Can LSM-Tree & Zoned Namespaces Bring Databases to QLC SSDs?

July 16, 2020 7 min read Data

Can LSM-Tree & Zoned Namespaces Bring Databases to QLC SSDs?

Log-Structured Merge-Tree and Zoned Namespaces can offer a better way to drive largescale databases and make QLC SSDs viable for data-intensive workloads. Here’s everything you need to know.

The storage industry has made tremendous progress since the inception of data center SSDs based on SLC (single-level cell). The transition of SLC to MLC (multi-level cell with two bits per cell), and MLC to TLC (three bits per cell) has allowed for improved storage density at a lower price point. Now we’re looking at the next transition of TLC to QLC (so-called quad-level design with four bits per cell) but it requires us to address the tradeoffs between a higher bits per cell and write endurance.

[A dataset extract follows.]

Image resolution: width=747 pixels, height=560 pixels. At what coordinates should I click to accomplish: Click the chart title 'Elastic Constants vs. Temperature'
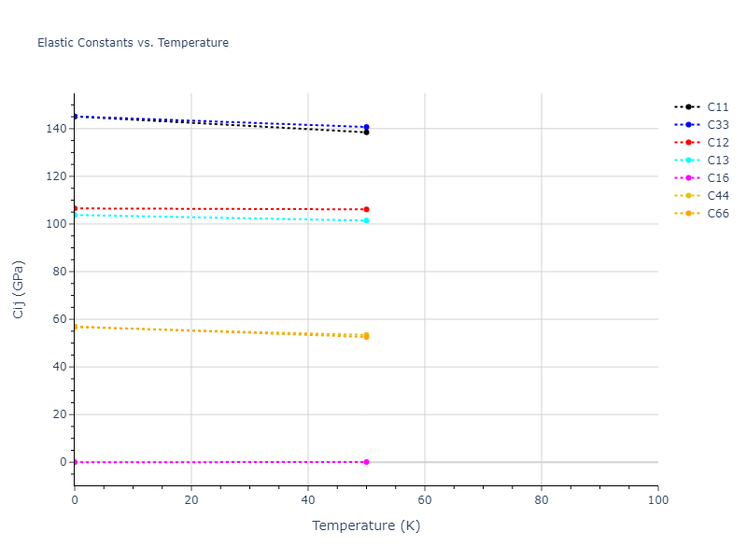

In this blog I’ll look at one way to solve the conundrum of data center SSDs based on QLC, and how to address the write endurance aspects of QLC through the storage engine and writing technology. This is particularly important for those working on next-generation workloads or iterations in database technologies with very larger data sets who are concerned with improved TCO.

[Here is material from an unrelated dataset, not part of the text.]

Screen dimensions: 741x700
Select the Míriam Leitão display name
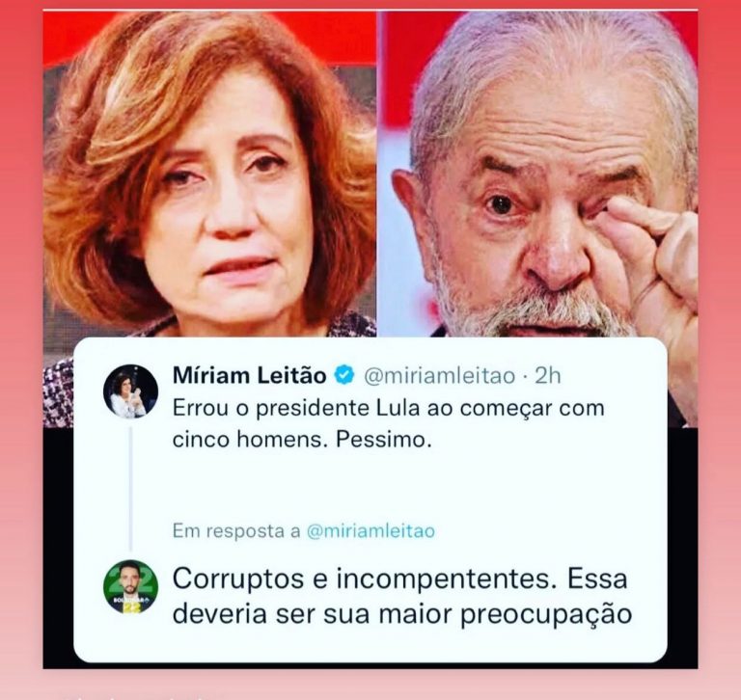250,375
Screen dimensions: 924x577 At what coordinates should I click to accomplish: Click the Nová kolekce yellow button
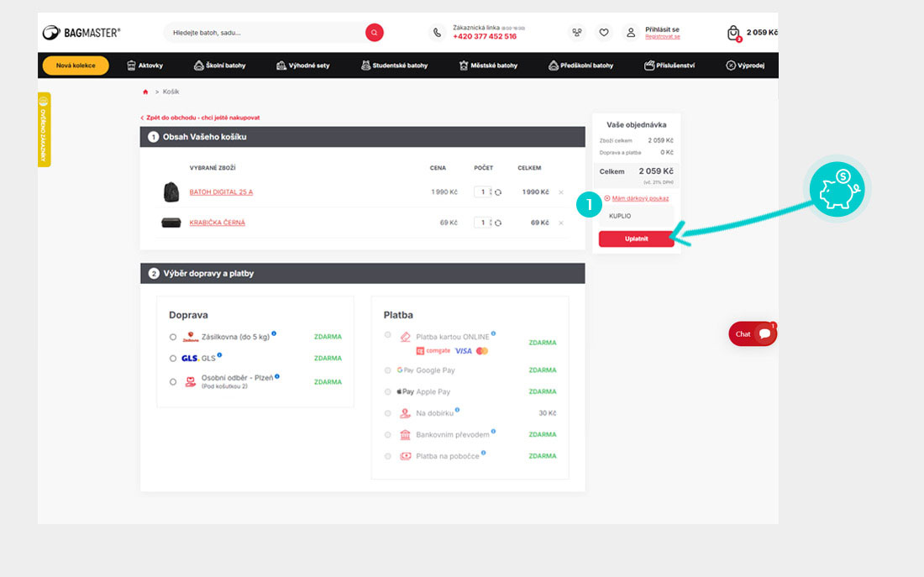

Data Center Storage, a New Chapter

Data center storage is on the cusp of technological improvement. Let me frame this by asking what is the fastest way to write data at the lowest cost for cloud-based applications?

There are two important aspects of the question:

A) writing speed

B) cost of writing. And this is where the new chapters in flash-based data center storage begins.

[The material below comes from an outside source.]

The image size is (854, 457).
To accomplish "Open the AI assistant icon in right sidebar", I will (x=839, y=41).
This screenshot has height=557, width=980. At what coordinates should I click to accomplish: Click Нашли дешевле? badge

Data Structure for Cloud-Based Applications

Sequential I/O or large-block sequential data streams may be an easy answer when addressing the question of the speed of writing. A quick example is that appending/logging a document is relatively faster when compared to search in which you add the text, read the existing text, delete the unwanted part, and then write the new text. This is just comparing the number of steps required, and the associated time to finish the writes.

On the other hand, the cost of writing, particularly for flash-based media, stems from two parts:

1) storage media cost

2) storage write amplification.

Solid-state storage can continue to shift from MLC > TLC > QLC to maintain media cost erosions but the lower number of P/E (Program/Erase), aka endurance cycles, of QLC media restricts its widespread adoption due to concerns in heavy-write workloads.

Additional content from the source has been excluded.